#### WORK INSTRUCTIONS:
A. In the passage on web analytics and patterns below, how were calendars created?
B. Continue the passage on web analytics and patterns below, starting after its last sentence.

You can’t make well-intentioned, positive change if you don’t know where you’re currently at, so understanding the scope of web analytics and all of its acronyms and unique terms is important for the forward progression of your site. Once it’s launched, your only direction for maintenance should be “make it better.” Tracking metrics and understanding the numbers is how you do that.

Narrative

Throughout the existence of modern homo sapiens, survival and culture has relied deeply on patterns. Much of our recorded history has been spent looking for and documenting patterns: calendars were created by observing the stars and the patterns in seasons, and the patterns of success and failure within agricultural science helped shape not only what and how we eat, but the entire scope of human civilization.

Of course, we talk about patterns as if they’re preordained, when in fact they’re more fluid and natural than we’d like to admit.

Patterns are important only because they provide insight into why something is happening. A single data point might spur a small decision – a cold night might lead you to cover your freshly potted plants – but a pattern might lead you to simply not pot those plants until later in the season. However, the insight gathered from both of these might lead you to a new solution: the issue isn’t with the weather, but with the plant being potted in an unstable environment.

#### RECORDED INFORMATION:
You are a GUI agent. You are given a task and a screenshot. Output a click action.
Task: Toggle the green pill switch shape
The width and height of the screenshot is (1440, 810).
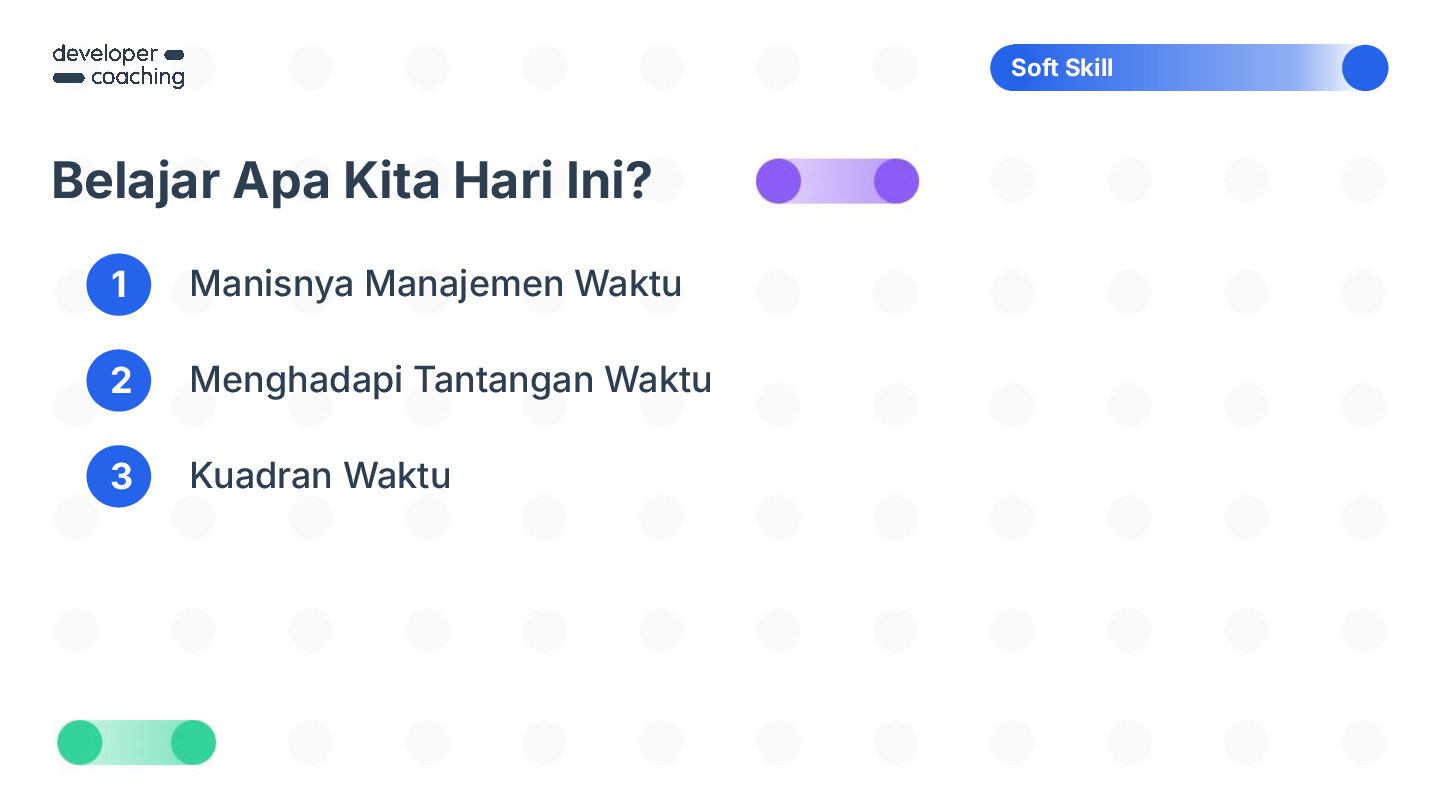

#### ANSWERS IN ORDER:
A. Calendars were created by observing the stars and the patterns in seasons.

B.
In other words, it’s not just about finding patterns and reacting. It’s about tracing those patterns back to the source to figure out why they’re happening.

It’s not data, it’s insight.

We make changes, we understand life, and we make sense of our surroundings by looking for patterns and reacting to them, either on a macro level or a micro level. The same can be said when we’re trying to understand the people who are coming to our site. We never see them, but they’re there. And we want to know what they’re looking for – and why they chose us.

Why Data Is Important

Despite our best intentions, we can’t interview every person who arrives on our site. But, in a way, if we have a sophisticated enough measurement tool installed on our site, we’re already interviewing them.

Knowing where and how people interact with your site, through the data gathered with these tools, can be the catalyst for change. Or, it can be a warm security blanket, confirming that everything is running as expected.

It can also be a lot to understand, which is not helped by the fact that it’s not something you can directly control. It’s out of your hands, which makes it scary and frustrating.

That’s okay. Scary and frustrating will pass. The larger goal is to understand how to use this data to your advantage. You don’t need to be a wizard at Google Analytics, but you do need to make some basic strategic decisions – and then find someone who can help you monitor those decisions.

First, we need to know what to measure in the first place.

Determining What to Measure

Let’s define a few things.

When we talk about data, we’re talking about raw information and individual numbers. For example, data is how many people arrived on your site today, how many people completed a purchase, or how many broken links a site crawler found.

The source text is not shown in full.